Condunção do ministro é criticada por conta de susposto participação no caso
Em meio a suposto envolvimento, Toffoli descarta deixar inquérito do Banco Master

Em meio a suposto envolvimento no caso relacionado ao Banco Master, o ministro Dias Toffoli, relator do processo no Supremo Tribunal Federal (STF), informou a interlocutores que não pretende deixar a relatoria.
A condução do caso sob responsabilidade de Toffoli tem gerado questionamentos em razão de atuações consideradas “atípicas”. O ministro viajou com o advogado de defesa do banco no fim de novembro de 2025, um dia antes de, coincidentemente, o processo ser distribuído a ele.
Além disso, familiares de Dias Toffoli mantêm negociações com pessoas ligadas ao banco, por meio da compra e venda de cotas de um fundo relacionado a um resort pertencente à família do magistrado, no Paraná.
Segundo as informações, o ministro reforçou a pessoas próximas que não há motivos para se declarar impedido ou suspeito no inquérito que tramita na Corte, conforme noticiado pelo Metrópoles.

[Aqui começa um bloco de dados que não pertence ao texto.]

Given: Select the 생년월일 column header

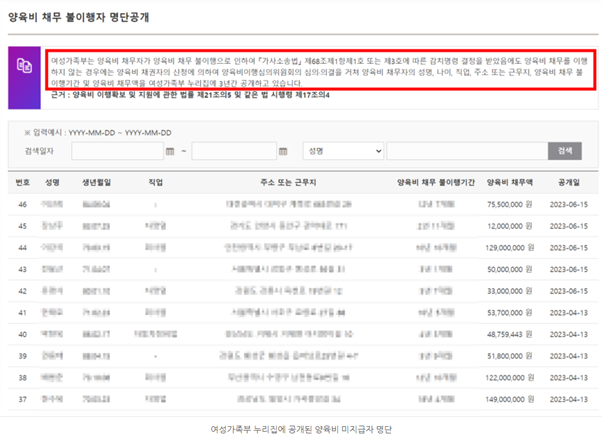Looking at the screenshot, I should (96, 182).
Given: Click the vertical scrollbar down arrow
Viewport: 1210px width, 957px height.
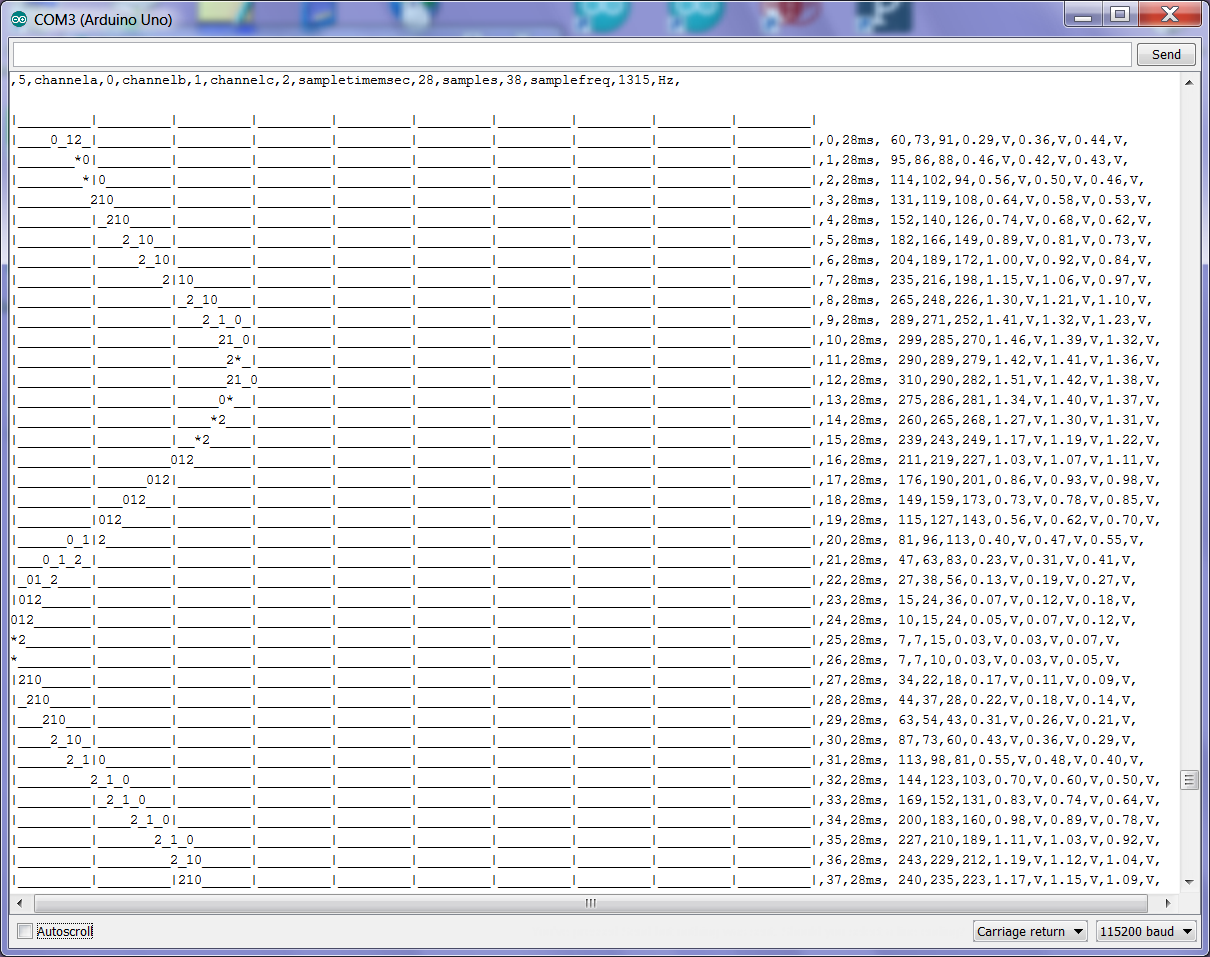Looking at the screenshot, I should click(x=1189, y=881).
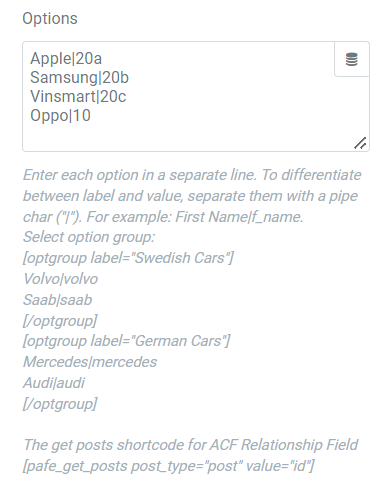Click the pafe_get_posts shortcode example text
This screenshot has height=487, width=383.
pyautogui.click(x=168, y=466)
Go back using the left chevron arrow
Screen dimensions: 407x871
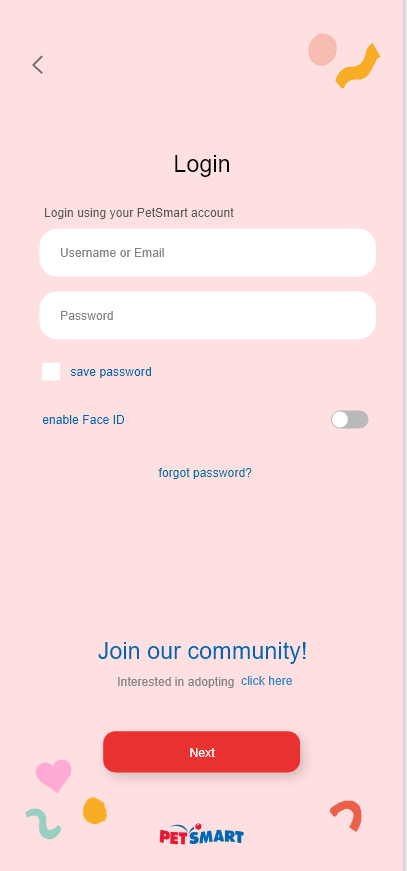(x=37, y=65)

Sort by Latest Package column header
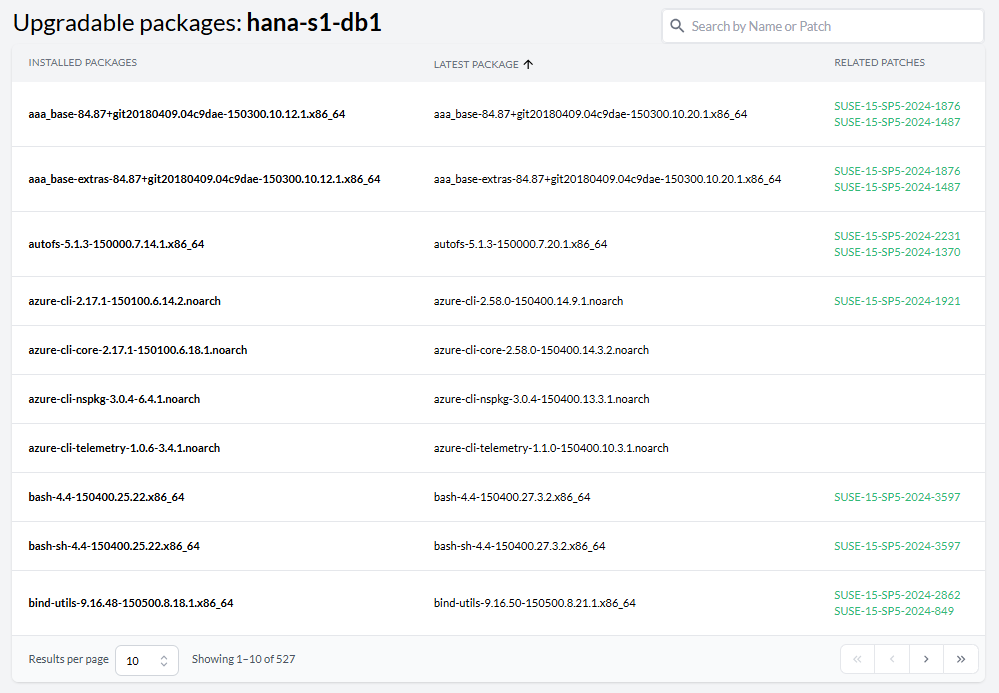476,64
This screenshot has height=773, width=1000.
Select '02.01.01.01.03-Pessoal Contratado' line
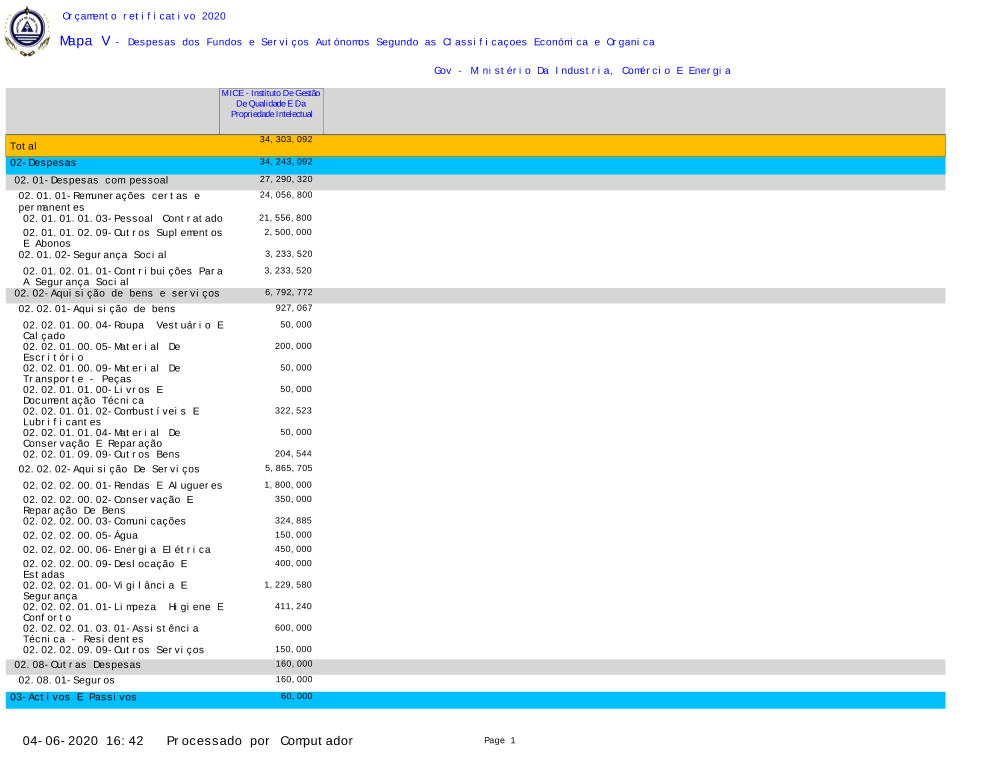(123, 218)
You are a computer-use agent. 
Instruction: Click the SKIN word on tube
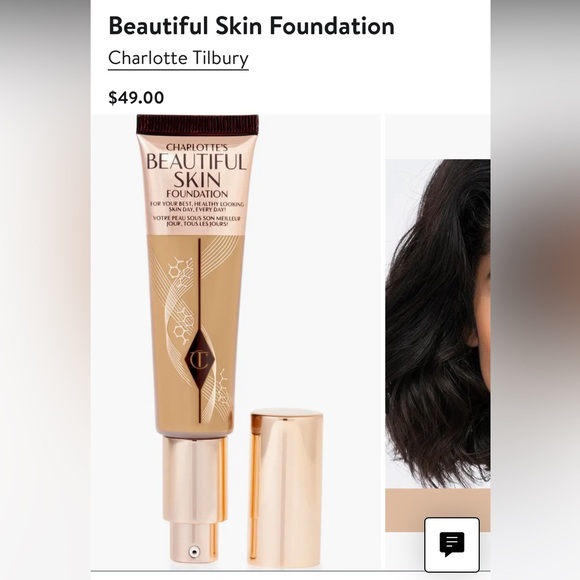pos(197,180)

O estopim das ações consideradas “estranhas” de Toffoli à frente do caso ocorreu após o ministro determinar que todas as provas colhidas durante a segunda fase da operação realizada pela Polícia Federal, na última quarta-feira (14), fossem enviadas diretamente para a sede do STF.
Após a decisão, senadores de oposição iniciaram a coleta de assinaturas durante o recesso para apresentar um pedido de impeachment do ministro da Suprema Corte.